Renewable energies, modernization on the double: what's Europe waiting for?
The recent "world first" on the scale of a country with a population of over 10 million should set an example for political leaders advocating the ecological and energy transition: Portugal produced more electricity from renewables in March 2018 than it consumed! France, which claims to be a major promoter of this transition, only just reached 16% of renewable energies in 2017, and will clearly not meet its commitment of 23% for 2020. French electricity production is still based on nuclear power at over 70%. Portugal's 103% of renewable power generation capacity is surprising, and underlines the country's ability to modernize on the double: a year earlier, for the month of March 2017, renewables had produced just 6% of the country's consumption!
What Brussels and the majority of Eurogroup leaders don't seem to understand, or want to hear, is quite simple: reducing budget deficits is not just a matter of cutting public spending. The more a State boosts its economy by improving the income and social protection of its population, employees, pensioners and businesses, the more its revenues increase.
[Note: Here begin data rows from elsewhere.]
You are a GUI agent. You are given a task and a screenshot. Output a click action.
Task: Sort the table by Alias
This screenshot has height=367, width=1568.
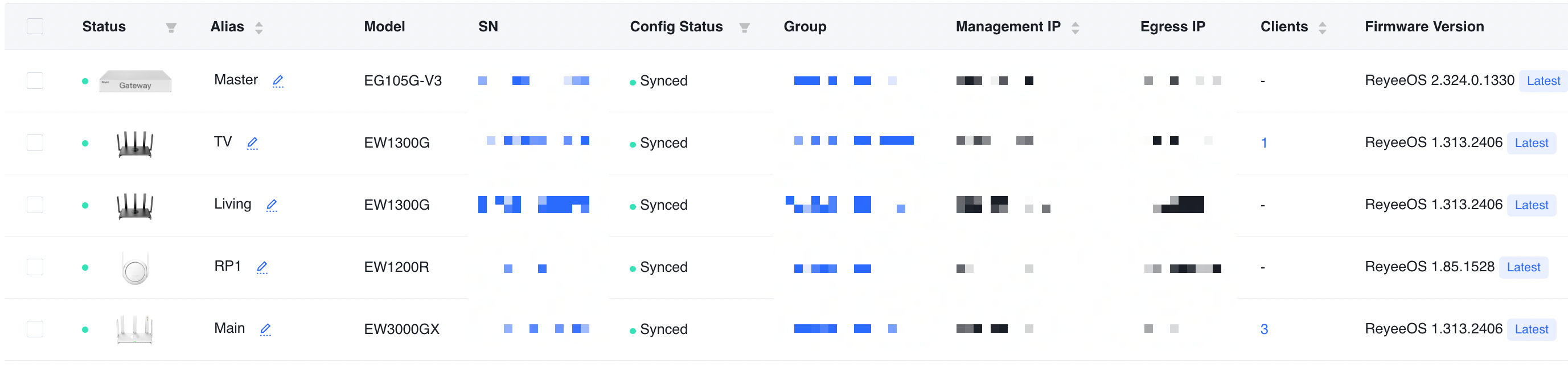point(259,27)
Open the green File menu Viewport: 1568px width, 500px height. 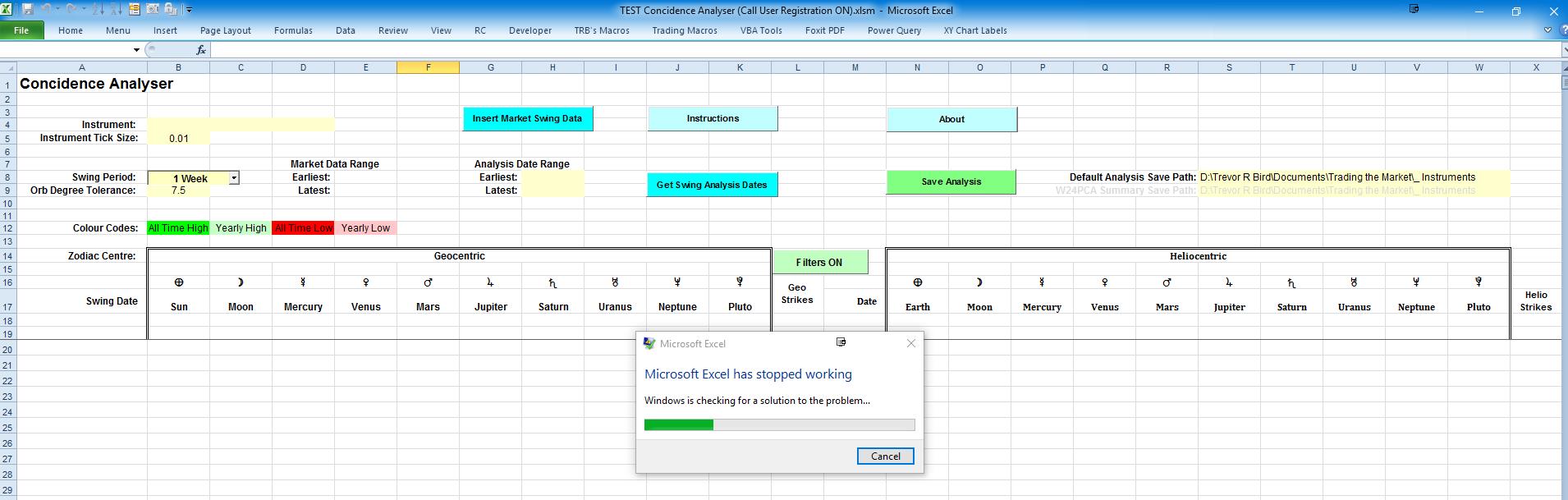pos(21,30)
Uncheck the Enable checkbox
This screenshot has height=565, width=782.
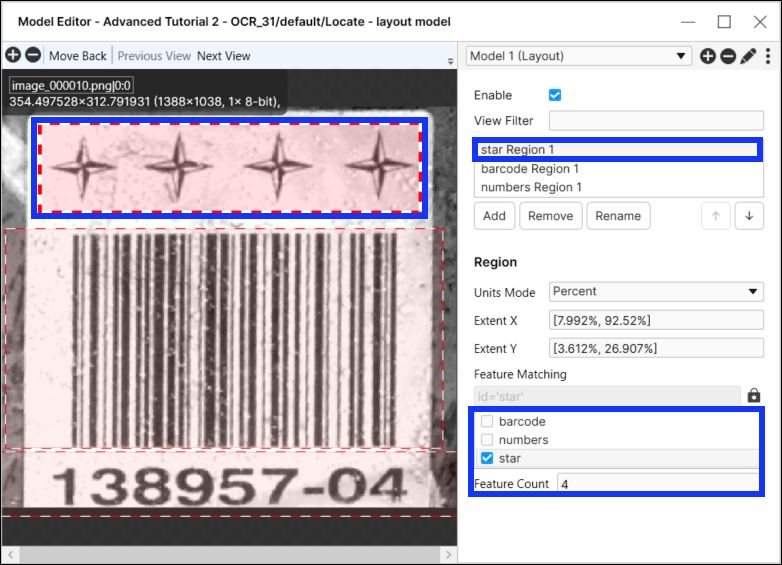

With sufficient and stable economic growth (2.7% in Portugal in 2017), low unemployment and rising investment, public spending is no more than a minor budgetary adjustment factor.
Antonio Costa's government has understood this and is applying a policy of economic, social and energy transition "accompaniment", without any particular dogmatism, other than that of not blindly bowing to a dogma that is itself very well established: austerity or budgetary restriction, disengagement of the State, privatization of public services, social dumping and the growth of inequalities through the "privatization of public debts" to the detriment of social protection.
In fact, Antonio Costa recently put forward a proposal in Brussels to tax the Califonian giants of the net in order to consolidate the European budget and better assist the regions: "All the major countries are having difficulty taxing these large American multinationals, the GAFAs. (Google, Amazon, Facebook and Apple). This could be another way of creating an own resource for the European Union."
The "Portuguese miracle" is not a miracle at all, and Europe could - if it were able to overcome its stubbornness - take a closer look at the success of this small country, which has managed to invent a way out of the crisis based on a better social deal that is still absent from the Union's policies, accompanied by an effective economic recovery. Faced with the repeated failures of the economic policies dictated by the European Union - compared to the successes of Antonio Costa's government - logic would dictate that a change of course should be made in the major budgetary orientations of the old continent. However, this still does not seem to be on the agenda. And the slowdown in growth in France and Germany, and the decline in investment and consumption in these countries in the first quarter of 2018, point to the fragility of the recent economic recovery in the "pro-Brussels" countries.
In the face of these contradictions, a phrase attributed to the German scientific genius, Albert Einstein, ironically illustrates the inability of EU leaders to change their economic policies: "Insanity is doing the same thing over and over again and expecting a different result". In any case, given the Portuguese results, resisting the madness and trying a different path seems clearly the best way forward: for the good of the population... at the very least. But is it even necessary to have this objective?